● **Task prompt**
In the answer, every entry must appear exactly as given.

● **Provided data**

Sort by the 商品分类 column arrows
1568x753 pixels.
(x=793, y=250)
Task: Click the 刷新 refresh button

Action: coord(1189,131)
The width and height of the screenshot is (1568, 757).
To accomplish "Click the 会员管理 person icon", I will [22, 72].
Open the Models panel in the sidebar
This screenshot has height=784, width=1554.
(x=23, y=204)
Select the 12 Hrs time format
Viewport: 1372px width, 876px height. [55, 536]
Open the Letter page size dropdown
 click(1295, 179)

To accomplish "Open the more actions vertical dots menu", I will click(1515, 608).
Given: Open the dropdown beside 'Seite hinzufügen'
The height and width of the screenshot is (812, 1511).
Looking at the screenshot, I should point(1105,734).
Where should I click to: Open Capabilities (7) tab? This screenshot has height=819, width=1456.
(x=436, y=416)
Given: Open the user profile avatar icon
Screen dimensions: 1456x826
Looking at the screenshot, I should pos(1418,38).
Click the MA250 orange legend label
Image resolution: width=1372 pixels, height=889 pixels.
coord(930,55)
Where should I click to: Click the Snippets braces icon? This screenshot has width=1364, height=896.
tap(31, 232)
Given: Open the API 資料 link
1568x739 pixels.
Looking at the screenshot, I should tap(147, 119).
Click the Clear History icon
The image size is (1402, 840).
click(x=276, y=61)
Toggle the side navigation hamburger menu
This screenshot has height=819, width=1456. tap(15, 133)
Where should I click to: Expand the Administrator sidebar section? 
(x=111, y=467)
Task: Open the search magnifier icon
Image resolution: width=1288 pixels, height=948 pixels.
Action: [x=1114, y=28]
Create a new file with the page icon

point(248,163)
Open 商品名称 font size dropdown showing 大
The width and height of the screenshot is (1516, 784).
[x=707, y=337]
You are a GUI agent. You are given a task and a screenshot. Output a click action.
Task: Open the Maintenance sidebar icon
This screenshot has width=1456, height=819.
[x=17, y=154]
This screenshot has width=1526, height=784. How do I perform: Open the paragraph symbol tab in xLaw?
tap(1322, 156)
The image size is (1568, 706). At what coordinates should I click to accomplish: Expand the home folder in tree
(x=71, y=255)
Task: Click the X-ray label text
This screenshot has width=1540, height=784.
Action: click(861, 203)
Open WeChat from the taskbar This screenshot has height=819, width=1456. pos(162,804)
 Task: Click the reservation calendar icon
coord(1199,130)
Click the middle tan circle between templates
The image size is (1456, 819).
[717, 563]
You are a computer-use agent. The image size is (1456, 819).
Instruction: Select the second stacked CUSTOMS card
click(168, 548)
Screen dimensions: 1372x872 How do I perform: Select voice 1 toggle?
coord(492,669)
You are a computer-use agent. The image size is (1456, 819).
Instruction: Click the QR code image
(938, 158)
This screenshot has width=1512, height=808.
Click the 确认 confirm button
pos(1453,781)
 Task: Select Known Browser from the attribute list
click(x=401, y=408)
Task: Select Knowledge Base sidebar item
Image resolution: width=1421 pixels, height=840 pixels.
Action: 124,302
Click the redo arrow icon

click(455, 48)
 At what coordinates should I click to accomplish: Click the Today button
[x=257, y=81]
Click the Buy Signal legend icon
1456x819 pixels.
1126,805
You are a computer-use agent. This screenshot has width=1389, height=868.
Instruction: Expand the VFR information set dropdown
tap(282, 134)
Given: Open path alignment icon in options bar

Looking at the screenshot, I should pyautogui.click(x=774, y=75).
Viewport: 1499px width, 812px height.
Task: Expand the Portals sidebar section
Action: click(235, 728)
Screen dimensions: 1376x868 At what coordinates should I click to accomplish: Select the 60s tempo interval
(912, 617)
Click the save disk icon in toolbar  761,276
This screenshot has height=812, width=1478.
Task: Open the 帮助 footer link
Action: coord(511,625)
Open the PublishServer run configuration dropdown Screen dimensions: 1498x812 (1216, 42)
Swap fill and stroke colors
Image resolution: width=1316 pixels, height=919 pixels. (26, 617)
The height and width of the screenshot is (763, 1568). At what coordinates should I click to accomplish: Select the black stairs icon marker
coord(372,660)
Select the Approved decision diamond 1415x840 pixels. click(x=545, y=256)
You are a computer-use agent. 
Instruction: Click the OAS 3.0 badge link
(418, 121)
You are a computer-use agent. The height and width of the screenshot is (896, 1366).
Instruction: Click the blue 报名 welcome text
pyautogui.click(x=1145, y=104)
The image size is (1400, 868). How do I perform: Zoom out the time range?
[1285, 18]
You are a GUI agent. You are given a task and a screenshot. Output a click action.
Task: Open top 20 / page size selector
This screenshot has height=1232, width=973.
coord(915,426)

● **Solution to this problem**
Sort by the 商品分类 column arrows
1568x753 pixels.
(x=793, y=250)
Task: Click the 刷新 refresh button

Action: coord(1189,131)
The width and height of the screenshot is (1568, 757).
To accomplish "Click the 会员管理 person icon", I will [22, 72].
Open the Models panel in the sidebar
This screenshot has height=784, width=1554.
(x=23, y=204)
Select the 12 Hrs time format
Viewport: 1372px width, 876px height. [55, 536]
Open the Letter page size dropdown
 click(1295, 179)

To accomplish "Open the more actions vertical dots menu", I will click(1515, 608).
Given: Open the dropdown beside 'Seite hinzufügen'
The height and width of the screenshot is (812, 1511).
Looking at the screenshot, I should point(1105,734).
Where should I click to: Open Capabilities (7) tab? This screenshot has height=819, width=1456.
(x=436, y=416)
Given: Open the user profile avatar icon
Screen dimensions: 1456x826
Looking at the screenshot, I should pos(1418,38).
Click the MA250 orange legend label
Image resolution: width=1372 pixels, height=889 pixels.
coord(930,55)
Where should I click to: Click the Snippets braces icon? This screenshot has width=1364, height=896.
tap(31, 232)
Given: Open the API 資料 link
1568x739 pixels.
Looking at the screenshot, I should tap(147, 119).
Click the Clear History icon
The image size is (1402, 840).
click(x=276, y=61)
Toggle the side navigation hamburger menu
This screenshot has height=819, width=1456. tap(15, 133)
Where should I click to: Expand the Administrator sidebar section? 
(x=111, y=467)
Task: Open the search magnifier icon
Image resolution: width=1288 pixels, height=948 pixels.
Action: [x=1114, y=28]
Create a new file with the page icon

point(248,163)
Open 商品名称 font size dropdown showing 大
The width and height of the screenshot is (1516, 784).
[x=707, y=337]
You are a GUI agent. You are given a task and a screenshot. Output a click action.
Task: Open the Maintenance sidebar icon
This screenshot has width=1456, height=819.
[x=17, y=154]
This screenshot has width=1526, height=784. How do I perform: Open the paragraph symbol tab in xLaw?
tap(1322, 156)
The image size is (1568, 706). At what coordinates should I click to accomplish: Expand the home folder in tree
(x=71, y=255)
Task: Click the X-ray label text
This screenshot has width=1540, height=784.
Action: click(861, 203)
Open WeChat from the taskbar This screenshot has height=819, width=1456. pos(162,804)
 Task: Click the reservation calendar icon
coord(1199,130)
Click the middle tan circle between templates
The image size is (1456, 819).
[717, 563]
You are a computer-use agent. The image size is (1456, 819).
Instruction: Select the second stacked CUSTOMS card
click(168, 548)
Screen dimensions: 1372x872 How do I perform: Select voice 1 toggle?
coord(492,669)
You are a computer-use agent. The image size is (1456, 819).
Instruction: Click the QR code image
(938, 158)
This screenshot has width=1512, height=808.
Click the 确认 confirm button
pos(1453,781)
 Task: Select Known Browser from the attribute list
click(x=401, y=408)
Task: Select Knowledge Base sidebar item
Image resolution: width=1421 pixels, height=840 pixels.
Action: 124,302
Click the redo arrow icon

click(455, 48)
 At what coordinates should I click to accomplish: Click the Today button
[x=257, y=81]
Click the Buy Signal legend icon
1456x819 pixels.
1126,805
You are a computer-use agent. This screenshot has width=1389, height=868.
Instruction: Expand the VFR information set dropdown
tap(282, 134)
Given: Open path alignment icon in options bar

Looking at the screenshot, I should pyautogui.click(x=774, y=75).
Viewport: 1499px width, 812px height.
Task: Expand the Portals sidebar section
Action: click(235, 728)
Screen dimensions: 1376x868 At what coordinates should I click to accomplish: Select the 60s tempo interval
(912, 617)
Click the save disk icon in toolbar  761,276
This screenshot has height=812, width=1478.
Task: Open the 帮助 footer link
Action: coord(511,625)
Open the PublishServer run configuration dropdown Screen dimensions: 1498x812 (1216, 42)
Swap fill and stroke colors
Image resolution: width=1316 pixels, height=919 pixels. (26, 617)
The height and width of the screenshot is (763, 1568). At what coordinates should I click to accomplish: Select the black stairs icon marker
coord(372,660)
Select the Approved decision diamond 1415x840 pixels. click(x=545, y=256)
You are a computer-use agent. 
Instruction: Click the OAS 3.0 badge link
(418, 121)
You are a computer-use agent. The height and width of the screenshot is (896, 1366).
Instruction: Click the blue 报名 welcome text
pyautogui.click(x=1145, y=104)
The image size is (1400, 868). How do I perform: Zoom out the time range?
[1285, 18]
You are a GUI agent. You are given a task and a screenshot. Output a click action.
Task: Open top 20 / page size selector
This screenshot has height=1232, width=973.
coord(915,426)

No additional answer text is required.